TEXT SEGMENT:
She filed a records request to review all e-mails and notes sent and received over a two-week period in 2007 by nine district officials, including the superintendent.

After Olson refused to narrow her request, the district responded that it would take six to nine months to produce all the records, then demanded she pay $1,275 to look at the documents, according to a lawsuit Olson filed.

State law prohibits agencies from charging fees to inspect public records. (They can charge 15 cents a page for photocopies.)

School districts are supporting a bill that could make such inspection fees legal."

This woman was fighting for her child's right to a fair education. She had a right to know if district officials were following the law.

If there were an inspection fee (meaning you come down to the headquarters and review the documents with the possibility of copying what you wanted rather than requesting an entire document be copied), it could stop many folks. I could support a one-time fee like $5.00 but not a per page fee to read a document.

This could have a chilling effect on many because of a few. If there are new laws, they should be narrowly tailored.

Comments

zb said…
"I could support a one-time fee like $5.00 but not a per page fee to read a document."

The problem with this is the additional requirement public officials (including schools & medical personnel) have to protect the privacy of other individuals & employees.

In the email correspondence you've just described (especially a historical one), it's quite possible that more than one student was discussed in some or many of the emails. Therefore, each email would need to be read and considered by a responsible official before being released to redact information that cannot be released to a private individual. Document inspection, before information can be released can be quite complicated and time consuming.

The price cited here for that inspection seems like it might indeed be the actual cost, and not a merely a means of inhibiting the request. Five dollars wouldn't come anywhere near covering it. Which budget should the cost for inspection come from?
What's the price for transparency and accountability?
zb said…
"What's the price for transparency and accountability?"

Well, if there's a cost, than it's just one more priority we have to balance. A classroom teacher? a 10% increase in class size? What are we willing to trade off? (and, of course, we don't have to stay within the educational system to find the sacrifice). The point is that releasing public records costs money that has to come from somewhere. The cost excuse *can* be used to draw the shades, merely as an excuse, or it can honestly be a cost that takes away from other priorities, if the district needs to balance the requests within their own budgets.

DATASET EXCERPT:
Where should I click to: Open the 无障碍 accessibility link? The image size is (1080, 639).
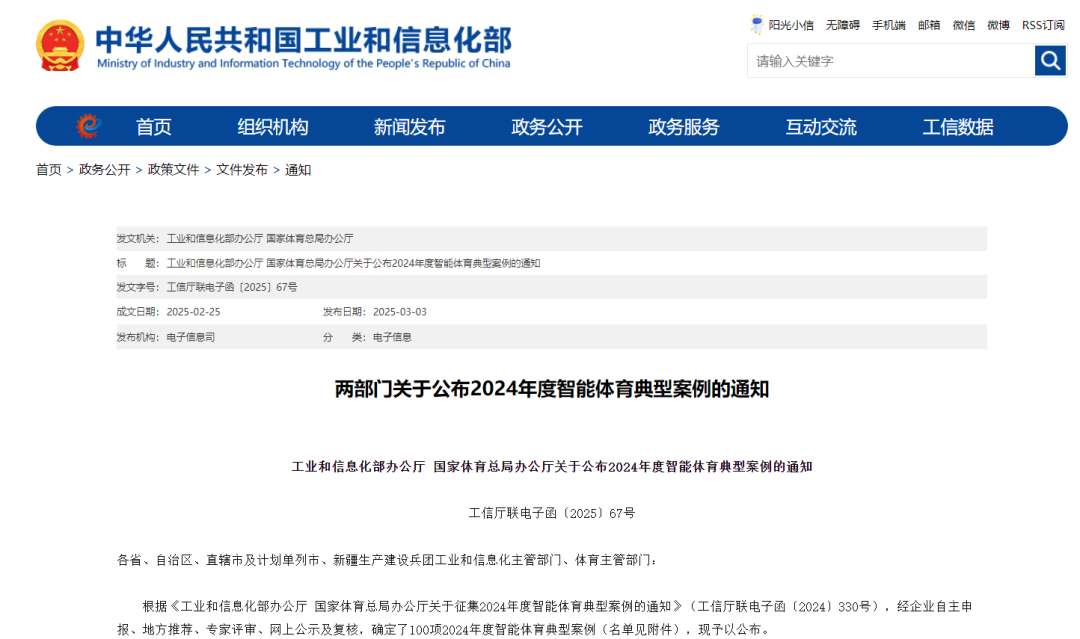843,25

AIM OF THE EXERCISE: Continue the blog discussion about fees for inspecting school district records from the point where it stops.

EXERCISE ANSWER:
Many entities that are subject to frequent FIA requests now hire an individual to do the work (say spending 1% of the budget of a 10M organization).
SP said…
Here's just one example of lack of District transparency leading to the District's needlessly wasting their own resources:

Last fall, parents were told at a Student Learning Committee meeting that the High School Steering Committee would be forming a subcommittee called "Instructional Minutes" to review the current requirements & district policy for high school credit hours for graduation. Shannon McMinimee was the staff person charged with leading the subcommittee.

Since the general public is not allowed to attend any High School Steering Committee meetings, a parent asked Shannon for the findings & recommendations generated from that subcommittee. Shannon wrote back that a Public Records Act request should be submitted. This was duly submitted. The response back from the District's Public Records office was that the subcommittee had never met, so there were no meeting minutes, no findings, and no recommendations!

Now, wouldn't you think that it would have been a lot easier if the parent was just told that fact in the first place, and not sent on a empty goose chase? These are our tax dollars spent here. And the bigger question is what is there to hide that findings & recommendations are not readily available to the public, in order that we might have some awareness and input into the subject being discussed?

(By the way- there still hasn't been any updates available yet on this subcommittee's progress).
Good point, SP. Put meeting minutes online; they are public documents.